PraisonAI

PraisonAI's template loader is vulnerable to a path traversal flaw (GHSA-f44v-7qgw-9gh9) when processing GitHub template URIs, allowing an unauthenticated attacker to write arbitrary files or delete arbitrary directories on the system running PraisonAI, leading to corruption of user configuration, project state, or application data.

A command injection vulnerability (CVE-NONE) exists in PraisonAI's `praisonaiagents` package (versions <= 1.6.48) where unsanitized LLM-controlled parameters are directly interpolated into IMAP SEARCH commands, allowing attackers to craft malicious prompts to inject arbitrary IMAP commands, leading to unauthorized email exfiltration, deletion, or denial-of-service when email tools are configured.

A critical command injection vulnerability exists in the `npm:praisonai` package versions >= 1.2.3 and <= 1.7.1, where the `SandboxExecutor`'s `allowedCommands` policy is bypassed by allowing arbitrary shell command chaining after an allowlisted command, leading to remote code execution with the PraisonAI process privileges.

A Server-Side Request Forgery (SSRF) vulnerability in PraisonAI's `praisonaiagents` package (versions prior to 1.6.61), specifically within the `searxng_search` and `search_web` tools, allows an attacker to exploit prompt injection by controlling the `searxng_url` parameter, enabling the server to make requests to arbitrary internal endpoints, read responses, perform network enumeration, and potentially expose cloud instance credentials.

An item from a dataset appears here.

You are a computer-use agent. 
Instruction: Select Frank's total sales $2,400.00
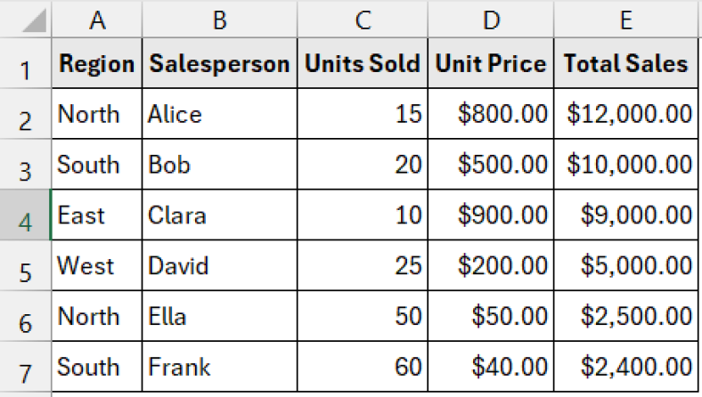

A high-severity authentication bypass vulnerability in PraisonAI versions prior to 4.6.61 allows unauthenticated attackers to invoke any registered agent by setting the `PRAISONAI_CALL_AUTH=disabled` environment variable, potentially leading to arbitrary code execution or system compromise.

The npm `praisonai` package's TypeScript `AgentOS` HTTP server defaults to `0.0.0.0` and exposes unauthenticated API endpoints (`/api/agents`, `/api/chat`), allowing attackers to disclose agent configurations and invoke agents without authorization, leading to potential data exfiltration, unauthorized actions, and resource consumption.

Praisonai-platform versions up to and including 0.1.4 are vulnerable to a critical authentication bypass stemming from a hardcoded JWT signing secret ('dev-secret-change-me') and a bypassed production guard, allowing unauthenticated attackers to forge JSON Web Tokens (JWTs) and impersonate any user, leading to complete access, privilege escalation to workspace owner, and potential resource destruction.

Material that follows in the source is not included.